(SUPPLIED RECORDS begins)
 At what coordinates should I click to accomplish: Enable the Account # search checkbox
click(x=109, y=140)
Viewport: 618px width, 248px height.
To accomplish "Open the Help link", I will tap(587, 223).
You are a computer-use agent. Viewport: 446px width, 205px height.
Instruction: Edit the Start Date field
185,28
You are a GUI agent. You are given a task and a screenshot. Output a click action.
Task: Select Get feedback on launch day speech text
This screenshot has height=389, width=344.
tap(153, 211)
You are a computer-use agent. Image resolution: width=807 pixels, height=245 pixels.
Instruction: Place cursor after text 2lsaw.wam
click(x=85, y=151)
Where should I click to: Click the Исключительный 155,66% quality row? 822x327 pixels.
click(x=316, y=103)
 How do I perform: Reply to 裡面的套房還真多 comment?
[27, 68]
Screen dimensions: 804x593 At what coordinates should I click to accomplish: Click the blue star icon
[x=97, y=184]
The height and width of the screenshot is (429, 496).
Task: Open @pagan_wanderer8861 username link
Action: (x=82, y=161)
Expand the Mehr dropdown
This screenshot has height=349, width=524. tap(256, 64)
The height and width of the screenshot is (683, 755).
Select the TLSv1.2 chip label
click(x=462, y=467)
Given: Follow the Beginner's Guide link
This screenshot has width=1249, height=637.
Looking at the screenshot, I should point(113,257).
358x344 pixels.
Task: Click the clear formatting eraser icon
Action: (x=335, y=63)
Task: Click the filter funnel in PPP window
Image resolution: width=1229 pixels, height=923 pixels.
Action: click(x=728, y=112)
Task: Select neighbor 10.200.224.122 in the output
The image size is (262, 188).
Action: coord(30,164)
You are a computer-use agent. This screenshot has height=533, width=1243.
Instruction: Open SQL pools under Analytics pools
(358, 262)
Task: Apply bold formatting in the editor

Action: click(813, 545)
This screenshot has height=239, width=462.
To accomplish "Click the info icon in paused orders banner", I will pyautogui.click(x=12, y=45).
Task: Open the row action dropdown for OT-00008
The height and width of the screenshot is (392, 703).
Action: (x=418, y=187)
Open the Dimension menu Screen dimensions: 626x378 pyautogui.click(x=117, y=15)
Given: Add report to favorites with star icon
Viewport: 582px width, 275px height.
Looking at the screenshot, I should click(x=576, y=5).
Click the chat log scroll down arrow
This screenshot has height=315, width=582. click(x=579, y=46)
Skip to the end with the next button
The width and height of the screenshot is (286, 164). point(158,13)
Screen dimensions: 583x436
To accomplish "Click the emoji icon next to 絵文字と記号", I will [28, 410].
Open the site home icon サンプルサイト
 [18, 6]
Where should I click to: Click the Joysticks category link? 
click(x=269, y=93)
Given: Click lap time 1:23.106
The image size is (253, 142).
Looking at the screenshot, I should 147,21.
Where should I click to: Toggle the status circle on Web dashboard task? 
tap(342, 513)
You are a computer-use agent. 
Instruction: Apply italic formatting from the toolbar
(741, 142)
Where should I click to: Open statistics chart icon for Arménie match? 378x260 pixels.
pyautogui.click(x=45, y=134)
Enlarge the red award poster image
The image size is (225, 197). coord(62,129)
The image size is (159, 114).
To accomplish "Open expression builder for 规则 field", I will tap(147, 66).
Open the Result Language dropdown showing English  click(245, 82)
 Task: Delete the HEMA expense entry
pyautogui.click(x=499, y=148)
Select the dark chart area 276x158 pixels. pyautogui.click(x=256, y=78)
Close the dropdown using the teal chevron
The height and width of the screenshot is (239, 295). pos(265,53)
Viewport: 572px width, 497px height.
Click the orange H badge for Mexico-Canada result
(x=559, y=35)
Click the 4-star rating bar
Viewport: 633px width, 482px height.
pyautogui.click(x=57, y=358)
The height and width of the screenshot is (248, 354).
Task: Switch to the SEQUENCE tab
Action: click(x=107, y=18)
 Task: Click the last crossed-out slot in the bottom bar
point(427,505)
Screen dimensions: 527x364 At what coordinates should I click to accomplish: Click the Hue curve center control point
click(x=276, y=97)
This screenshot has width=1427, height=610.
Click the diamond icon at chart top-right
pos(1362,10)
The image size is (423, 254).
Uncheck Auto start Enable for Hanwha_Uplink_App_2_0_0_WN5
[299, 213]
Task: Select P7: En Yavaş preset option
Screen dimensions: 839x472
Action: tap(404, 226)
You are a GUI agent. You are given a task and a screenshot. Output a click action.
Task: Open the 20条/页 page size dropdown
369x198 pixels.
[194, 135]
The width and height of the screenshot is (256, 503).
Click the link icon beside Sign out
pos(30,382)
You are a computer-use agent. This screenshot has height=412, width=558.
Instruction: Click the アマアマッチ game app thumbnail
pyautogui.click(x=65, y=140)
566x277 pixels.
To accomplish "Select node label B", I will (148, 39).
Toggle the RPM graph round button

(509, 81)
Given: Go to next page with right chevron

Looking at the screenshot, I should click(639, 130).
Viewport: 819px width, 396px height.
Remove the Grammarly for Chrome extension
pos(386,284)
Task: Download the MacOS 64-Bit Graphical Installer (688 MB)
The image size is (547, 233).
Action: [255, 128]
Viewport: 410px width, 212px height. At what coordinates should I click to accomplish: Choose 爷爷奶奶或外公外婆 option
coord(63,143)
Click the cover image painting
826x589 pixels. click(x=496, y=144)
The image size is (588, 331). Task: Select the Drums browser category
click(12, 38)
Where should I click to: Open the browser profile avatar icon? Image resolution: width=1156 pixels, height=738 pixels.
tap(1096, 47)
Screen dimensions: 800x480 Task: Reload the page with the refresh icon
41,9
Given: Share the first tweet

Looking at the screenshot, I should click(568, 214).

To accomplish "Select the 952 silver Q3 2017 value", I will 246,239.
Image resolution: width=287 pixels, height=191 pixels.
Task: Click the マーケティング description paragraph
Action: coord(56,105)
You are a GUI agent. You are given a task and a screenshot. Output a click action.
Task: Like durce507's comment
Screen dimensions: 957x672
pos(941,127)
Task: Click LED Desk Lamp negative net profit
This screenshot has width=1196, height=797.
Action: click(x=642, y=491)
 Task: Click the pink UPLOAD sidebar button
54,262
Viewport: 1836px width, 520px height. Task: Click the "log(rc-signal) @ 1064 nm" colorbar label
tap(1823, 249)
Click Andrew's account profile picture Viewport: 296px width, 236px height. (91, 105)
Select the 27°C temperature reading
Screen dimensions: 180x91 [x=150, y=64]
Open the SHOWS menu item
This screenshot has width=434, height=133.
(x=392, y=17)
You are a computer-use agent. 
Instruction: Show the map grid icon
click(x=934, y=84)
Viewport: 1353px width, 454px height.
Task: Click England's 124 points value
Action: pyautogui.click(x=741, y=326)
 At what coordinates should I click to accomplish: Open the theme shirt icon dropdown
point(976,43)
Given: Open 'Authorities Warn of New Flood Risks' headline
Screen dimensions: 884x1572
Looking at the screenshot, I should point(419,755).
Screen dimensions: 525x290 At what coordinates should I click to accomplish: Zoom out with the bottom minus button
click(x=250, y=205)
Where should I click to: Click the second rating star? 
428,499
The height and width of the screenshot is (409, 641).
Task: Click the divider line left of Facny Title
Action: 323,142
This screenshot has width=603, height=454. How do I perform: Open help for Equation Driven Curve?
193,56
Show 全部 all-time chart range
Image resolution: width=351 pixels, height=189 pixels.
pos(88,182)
(SUPPLIED RECORDS ends)
The records must be given again in full, exactly as they were written.

§ **RESULT BELOW**
 At what coordinates should I click to accomplish: Enable the Account # search checkbox
click(x=109, y=140)
Viewport: 618px width, 248px height.
To accomplish "Open the Help link", I will tap(587, 223).
You are a computer-use agent. Viewport: 446px width, 205px height.
Instruction: Edit the Start Date field
185,28
You are a GUI agent. You are given a task and a screenshot. Output a click action.
Task: Select Get feedback on launch day speech text
This screenshot has height=389, width=344.
tap(153, 211)
You are a computer-use agent. Image resolution: width=807 pixels, height=245 pixels.
Instruction: Place cursor after text 2lsaw.wam
click(x=85, y=151)
Where should I click to: Click the Исключительный 155,66% quality row? 822x327 pixels.
click(x=316, y=103)
 How do I perform: Reply to 裡面的套房還真多 comment?
[27, 68]
Screen dimensions: 804x593 At what coordinates should I click to accomplish: Click the blue star icon
[x=97, y=184]
The height and width of the screenshot is (429, 496).
Task: Open @pagan_wanderer8861 username link
Action: (x=82, y=161)
Expand the Mehr dropdown
This screenshot has height=349, width=524. tap(256, 64)
The height and width of the screenshot is (683, 755).
Select the TLSv1.2 chip label
click(x=462, y=467)
Given: Follow the Beginner's Guide link
This screenshot has width=1249, height=637.
Looking at the screenshot, I should point(113,257).
358x344 pixels.
Task: Click the clear formatting eraser icon
Action: (x=335, y=63)
Task: Click the filter funnel in PPP window
Image resolution: width=1229 pixels, height=923 pixels.
Action: click(x=728, y=112)
Task: Select neighbor 10.200.224.122 in the output
The image size is (262, 188).
Action: coord(30,164)
You are a computer-use agent. This screenshot has height=533, width=1243.
Instruction: Open SQL pools under Analytics pools
(358, 262)
Task: Apply bold formatting in the editor

Action: click(813, 545)
This screenshot has height=239, width=462.
To accomplish "Click the info icon in paused orders banner", I will pyautogui.click(x=12, y=45).
Task: Open the row action dropdown for OT-00008
The height and width of the screenshot is (392, 703).
Action: (x=418, y=187)
Open the Dimension menu Screen dimensions: 626x378 pyautogui.click(x=117, y=15)
Given: Add report to favorites with star icon
Viewport: 582px width, 275px height.
Looking at the screenshot, I should click(x=576, y=5).
Click the chat log scroll down arrow
This screenshot has height=315, width=582. click(x=579, y=46)
Skip to the end with the next button
The width and height of the screenshot is (286, 164). point(158,13)
Screen dimensions: 583x436
To accomplish "Click the emoji icon next to 絵文字と記号", I will [28, 410].
Open the site home icon サンプルサイト
 [18, 6]
Where should I click to: Click the Joysticks category link? 
click(x=269, y=93)
Given: Click lap time 1:23.106
The image size is (253, 142).
Looking at the screenshot, I should 147,21.
Where should I click to: Toggle the status circle on Web dashboard task? 
tap(342, 513)
You are a computer-use agent. 
Instruction: Apply italic formatting from the toolbar
(741, 142)
Where should I click to: Open statistics chart icon for Arménie match? 378x260 pixels.
pyautogui.click(x=45, y=134)
Enlarge the red award poster image
The image size is (225, 197). coord(62,129)
The image size is (159, 114).
To accomplish "Open expression builder for 规则 field", I will tap(147, 66).
Open the Result Language dropdown showing English  click(245, 82)
 Task: Delete the HEMA expense entry
pyautogui.click(x=499, y=148)
Select the dark chart area 276x158 pixels. pyautogui.click(x=256, y=78)
Close the dropdown using the teal chevron
The height and width of the screenshot is (239, 295). pos(265,53)
Viewport: 572px width, 497px height.
Click the orange H badge for Mexico-Canada result
(x=559, y=35)
Click the 4-star rating bar
Viewport: 633px width, 482px height.
pyautogui.click(x=57, y=358)
The height and width of the screenshot is (248, 354).
Task: Switch to the SEQUENCE tab
Action: click(x=107, y=18)
 Task: Click the last crossed-out slot in the bottom bar
point(427,505)
Screen dimensions: 527x364 At what coordinates should I click to accomplish: Click the Hue curve center control point
click(x=276, y=97)
This screenshot has width=1427, height=610.
Click the diamond icon at chart top-right
pos(1362,10)
The image size is (423, 254).
Uncheck Auto start Enable for Hanwha_Uplink_App_2_0_0_WN5
[299, 213]
Task: Select P7: En Yavaş preset option
Screen dimensions: 839x472
Action: tap(404, 226)
You are a GUI agent. You are given a task and a screenshot. Output a click action.
Task: Open the 20条/页 page size dropdown
369x198 pixels.
[194, 135]
The width and height of the screenshot is (256, 503).
Click the link icon beside Sign out
pos(30,382)
You are a computer-use agent. This screenshot has height=412, width=558.
Instruction: Click the アマアマッチ game app thumbnail
pyautogui.click(x=65, y=140)
566x277 pixels.
To accomplish "Select node label B", I will (148, 39).
Toggle the RPM graph round button

(509, 81)
Given: Go to next page with right chevron

Looking at the screenshot, I should click(639, 130).
Viewport: 819px width, 396px height.
Remove the Grammarly for Chrome extension
pos(386,284)
Task: Download the MacOS 64-Bit Graphical Installer (688 MB)
The image size is (547, 233).
Action: [255, 128]
Viewport: 410px width, 212px height. At what coordinates should I click to accomplish: Choose 爷爷奶奶或外公外婆 option
coord(63,143)
Click the cover image painting
826x589 pixels. click(x=496, y=144)
The image size is (588, 331). Task: Select the Drums browser category
click(12, 38)
Where should I click to: Open the browser profile avatar icon? Image resolution: width=1156 pixels, height=738 pixels.
tap(1096, 47)
Screen dimensions: 800x480 Task: Reload the page with the refresh icon
41,9
Given: Share the first tweet

Looking at the screenshot, I should click(568, 214).

To accomplish "Select the 952 silver Q3 2017 value", I will 246,239.
Image resolution: width=287 pixels, height=191 pixels.
Task: Click the マーケティング description paragraph
Action: coord(56,105)
You are a GUI agent. You are given a task and a screenshot. Output a click action.
Task: Like durce507's comment
Screen dimensions: 957x672
pos(941,127)
Task: Click LED Desk Lamp negative net profit
This screenshot has width=1196, height=797.
Action: click(x=642, y=491)
 Task: Click the pink UPLOAD sidebar button
54,262
Viewport: 1836px width, 520px height. Task: Click the "log(rc-signal) @ 1064 nm" colorbar label
tap(1823, 249)
Click Andrew's account profile picture Viewport: 296px width, 236px height. (91, 105)
Select the 27°C temperature reading
Screen dimensions: 180x91 [x=150, y=64]
Open the SHOWS menu item
This screenshot has width=434, height=133.
(x=392, y=17)
You are a computer-use agent. 
Instruction: Show the map grid icon
click(x=934, y=84)
Viewport: 1353px width, 454px height.
Task: Click England's 124 points value
Action: pyautogui.click(x=741, y=326)
 At what coordinates should I click to accomplish: Open the theme shirt icon dropdown
point(976,43)
Given: Open 'Authorities Warn of New Flood Risks' headline
Screen dimensions: 884x1572
Looking at the screenshot, I should point(419,755).
Screen dimensions: 525x290 At what coordinates should I click to accomplish: Zoom out with the bottom minus button
click(x=250, y=205)
Where should I click to: Click the second rating star? 
428,499
The height and width of the screenshot is (409, 641).
Task: Click the divider line left of Facny Title
Action: 323,142
This screenshot has width=603, height=454. How do I perform: Open help for Equation Driven Curve?
193,56
Show 全部 all-time chart range
Image resolution: width=351 pixels, height=189 pixels.
pos(88,182)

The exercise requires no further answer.